Swimming works your whole body, improving cardio, muscle strength, endurance, posture, and flexibility all at the same time. Your cardiovascular system in particular benefits because swimming improves your body’s use of oxygen without overworking your heart. Water can be a powerful medium for you to begin increasing your cardiovascular strength. Swimming can also be a great cross-training exercise your regular workouts.
One of the primary benefits of swimming is that it is very low impact, meaning that you can get your heart rate up and work your whole body physically without it being stressful on your joints. If you have an injury that prevents you from putting weight on your hips, knees or ankles, swimming can help you stay active during recovery and aid in your rehabilitation.

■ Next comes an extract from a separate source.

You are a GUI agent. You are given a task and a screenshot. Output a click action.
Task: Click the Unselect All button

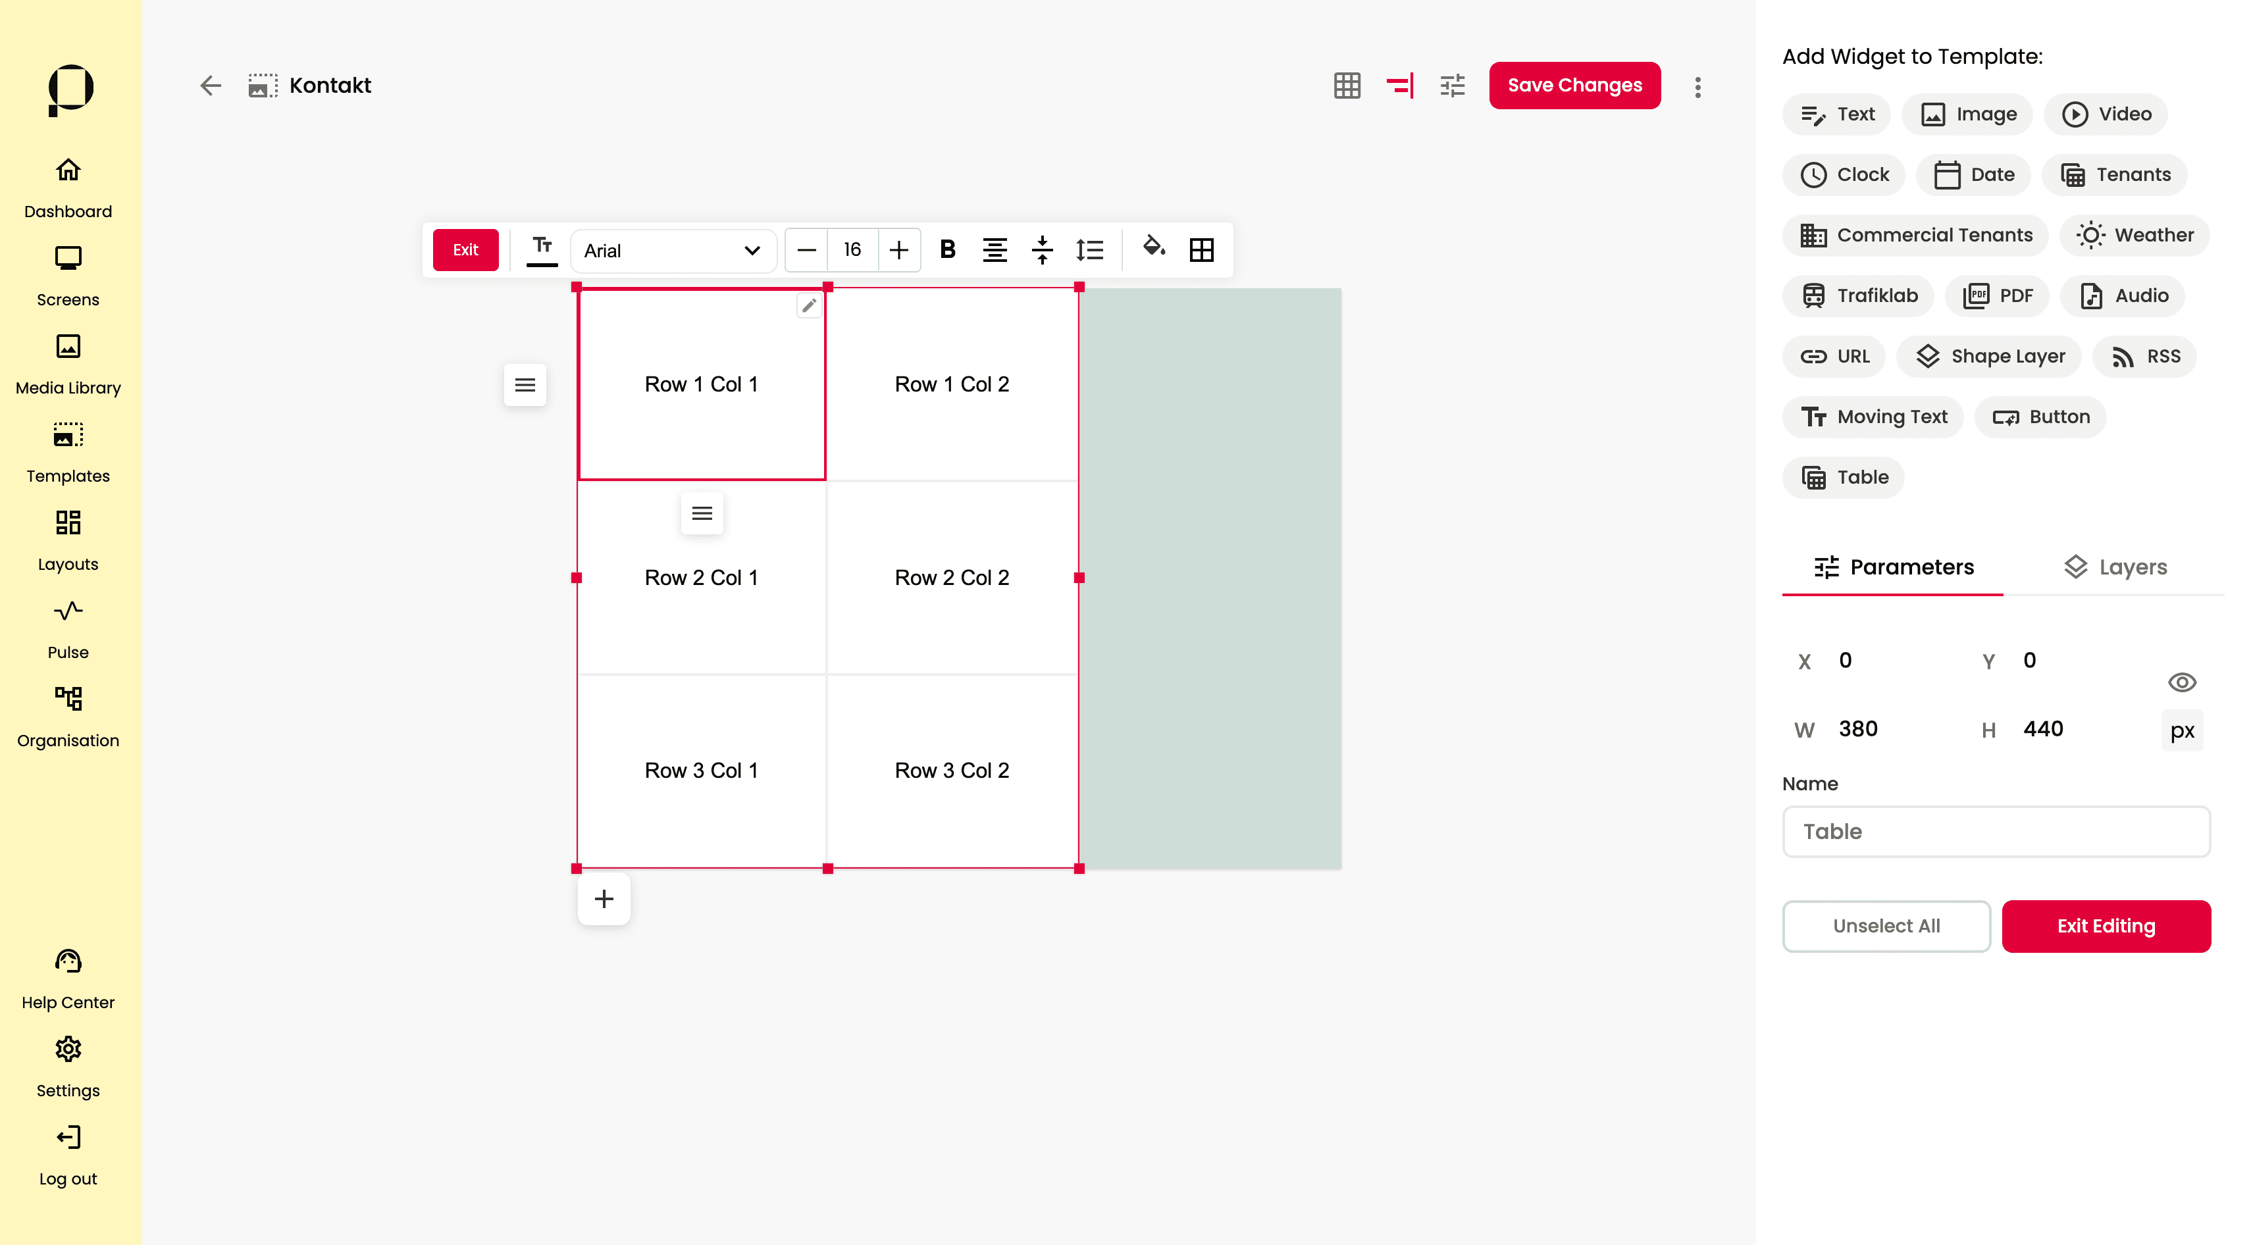1886,925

Unlike air, water is a constant source of resistance. Water requires more work to move through than air. But the stress of the movement is shifted away from the weight-bearing joints to the actual muscles. Because water resistance can be controlled by the participant’s level of intensity, workouts can be customized to meet the needs of any age or ability.
While swimming develops general strength, cardio fitness and endurance, it does not help with bone density. Weight bearing exercise is needed to keep your bones strong. Also, using swimming to lose weight is not necessarily the best plan. You will burn calories swimming at a rate of about 3 calories a mile per pound of bodyweight. So if you weigh 150 lbs. and it takes you 30 minutes to swim one mile (1,760 yards or 1,609 meters), then you will be using about 900 calories in one hour. However, many swimmers do not swim that quickly, and many cannot swim for that distance or duration.